PHILADELPHIA -- Reliever John Hudek, designated for assignment Saturday when John Smoltz was activated from the disabled list, shook hands around the clubhouse and headed back to Atlanta.
He has until Tuesday to decide whether to accept the assignment to Class AAA Richmond or reject it, forcing the club to trade or release him.
"If I was scared that no one would pick me up, then I'd accept it," said Hudek, who was 0-1 with a 6.48 ERA in 15 games with the Braves. "But I don't see that's a problem. Every club right now needs pitching. They all need relief."
Hudek said he hasn't made a decision yet, but certainly he seemed to be leaning toward rejecting the assignment and catching on with another team. The right-hander probably won't have any trouble finding a job.
Though his numbers weren't good with the Braves, he showed flashes of his former domination, striking out 18 in 16 2/3 innings, though he also allowed 21 hits and 11 walks.
"The opportunities to throw here were few," he said. "The few occasions I got I didn't take full advantage of. I'm very disappointed. You always want to be on a winning club, but you also want to contribute to a winning club. I'm very competitive and I didn't do what I wanted to do."
If Hudek rejects the assignment, the Braves will have nothing to show for the Mark Wohlers deal besides a negative cash flow.
Hudek, acquired from the Reds in exchange for Wohlers on April 6, will be paid $800,000 by Cincinnati, while Atlanta will eat Wohlers' $5.2 million salary and $800,000 buyout.
Manager Bobby Cox decided to let Hudek go because he felt rookie left-hander Micah Bowie would be more valuable working out of the bullpen or as a spot starter.
With 12 games in 11 days on this trip, followed by three games against the Brewers in Atlanta before a day off, pitching is at a premium right now.
Smoltz compounds the problem because Cox didn't figure he'd work more than five or six innings Saturday night, which left more innings for the bullpen to shoulder. As it stands now, either Kevin Millwood or Bruce Chen, who worked the second game of Friday night's doubleheader, will have to come back on three days rest to face Milwaukee Tuesday night.
If Millwood has recovered from a blister on his right hand that knocked him out of Friday's first game after six innings, he'll pitch Tuesday. If not, then Chen will get the call and Millwood will work Wednesday night.
"I'm not going to miss my next start," Millwood said. "If I have to come back a day early then that's what I'll do. I don't see it as a big problem."
The blister hampered his slider, which is his second-best weapon behind his fastball.
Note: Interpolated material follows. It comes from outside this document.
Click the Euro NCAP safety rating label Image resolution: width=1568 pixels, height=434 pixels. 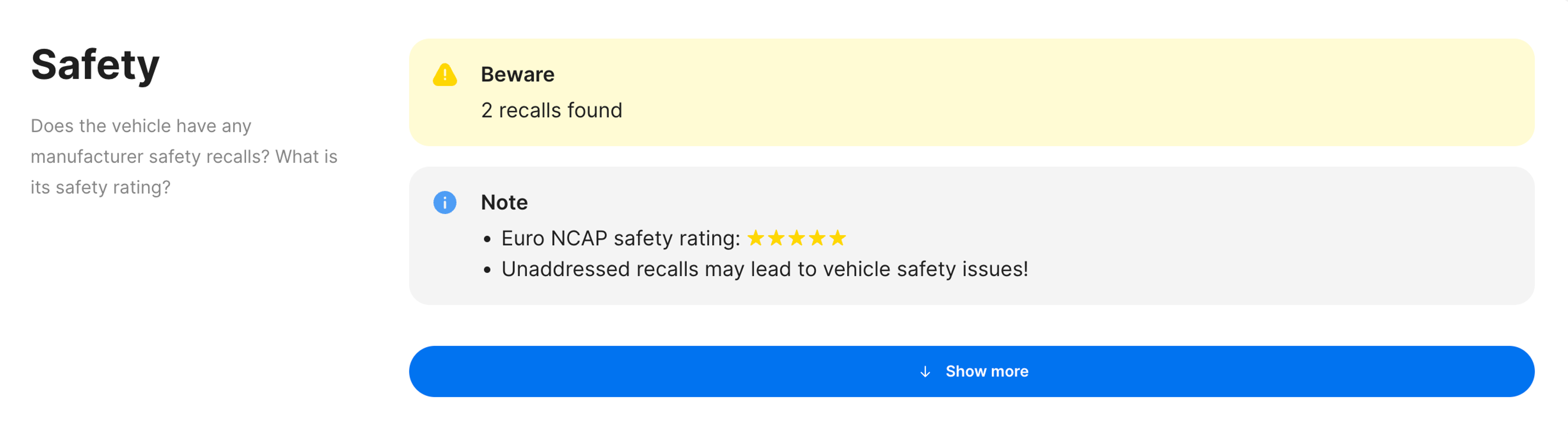620,238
It became too painful to throw it and Cox was fearful he'd begin altering his mechanics to compensate.
"I could still throw good ones, but it was kind of painful," Millwood said. "I can't go out and say, I won't throw any sliders."
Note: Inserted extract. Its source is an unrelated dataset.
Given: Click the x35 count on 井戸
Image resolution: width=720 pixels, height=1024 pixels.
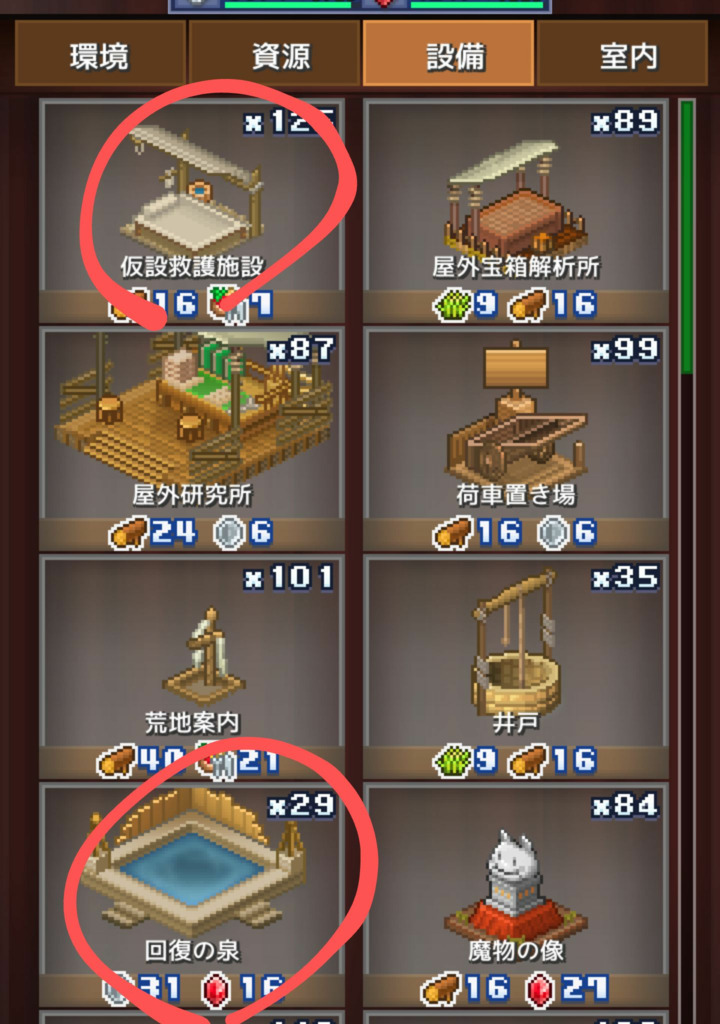Looking at the screenshot, I should point(625,578).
How happy was second baseman Bret Boone to return to the lineup in Friday's second game after sitting out the previous three games?
He launched the first pitch he saw over the right field wall for his 12th homer. Still, he's not ready to say he's feeling comfortable at the plate.
"A lot of the battle when I struggle is me fighting myself," he said. "I expect a lot out of myself and when I don't play well I'm my own worst enemy. Sometimes it's detrimental. I've got to learn not to be so hard on myself."
Boone is hitting .212 this month with four homers and five RBI and has only 27 hits in his last 144 at-bats (.188).
CHIPPER IS BACK:
Chipper Jones was back in the lineup Saturday night after sitting out the doubleheader with a bad bruise on his right arm.
His arm wasn't feeling that much better, but he was so antsy to play he convinced Cox he could make throws from third base and swing a bat.
"It's mind over matter," Jones said. "I can't sit around and watch, period."